By Fania Davis & Sarah van Gelder
Can we recover from the legacy of slavery, lynching, land theft, disenfranchisement, redlining, job discrimination, and mass imprisonment? We turned to Archbishop Desmond Tutu and his daughter the Rev. Mpho Tutu for wisdom on this question. Desmond Tutu led the South African Truth and Reconciliation Commission, formed in 1995. Many people anticipated violence and a breakdown of society as decades of apartheid ended. Instead, the country transitioned relatively peacefully to a multiracial democracy, in part because of the truth and reconciliation process.
Enabling the spirit of forgiveness was Ubuntu, an ancient southern African belief. Ubuntu holds that individuals exist only in relationship with other living beings: I am because we are. It is our responsibility as relatives to take care of one another.

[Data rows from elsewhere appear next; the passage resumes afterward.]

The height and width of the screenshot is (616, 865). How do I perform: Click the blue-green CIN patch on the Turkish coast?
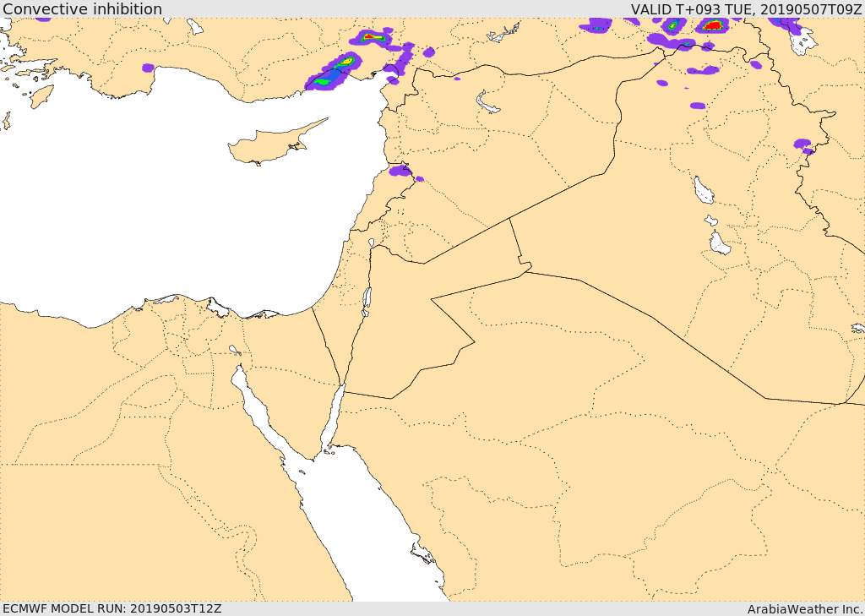tap(333, 75)
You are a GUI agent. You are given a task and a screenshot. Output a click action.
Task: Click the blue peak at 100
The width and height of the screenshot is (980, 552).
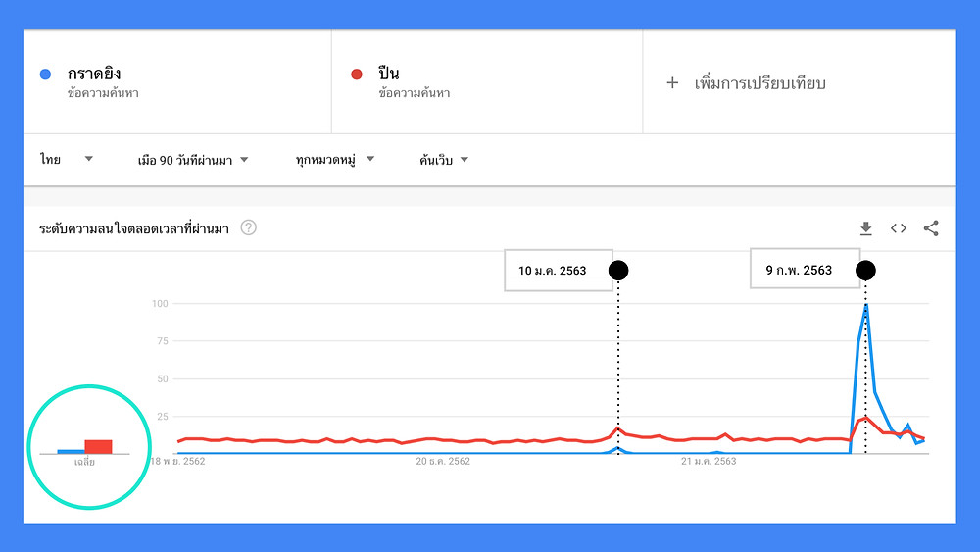pos(865,305)
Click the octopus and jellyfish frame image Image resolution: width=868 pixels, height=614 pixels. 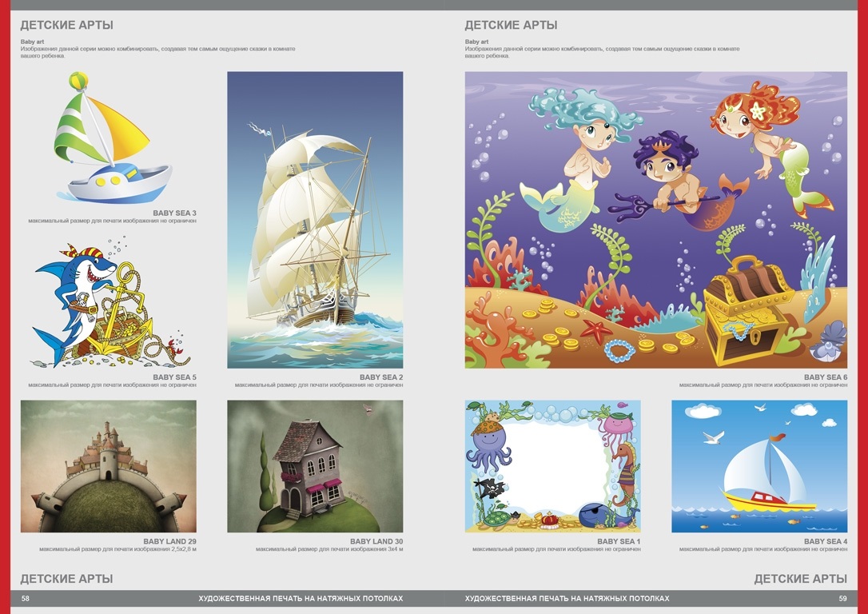pos(552,466)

Might truth and reconciliation, informed by the ideals of Ubuntu, play a role in the United States? Is it time—as Fania Davis proposed in an article for yesmagazine.org—for truth and reconciliation processes to examine and attempt to heal the police violence aimed at black people?
Archbishop Tutu, a Nobel Peace Prize laureate, claims to be retired at age 83, although he continues to be sought out for his wisdom and counsel. The Rev. Tutu, is an Episcopal priest, the executive director of the Desmond and Leah Tutu Legacy Foundation, and coauthor with her father of The Book of Forgiveness.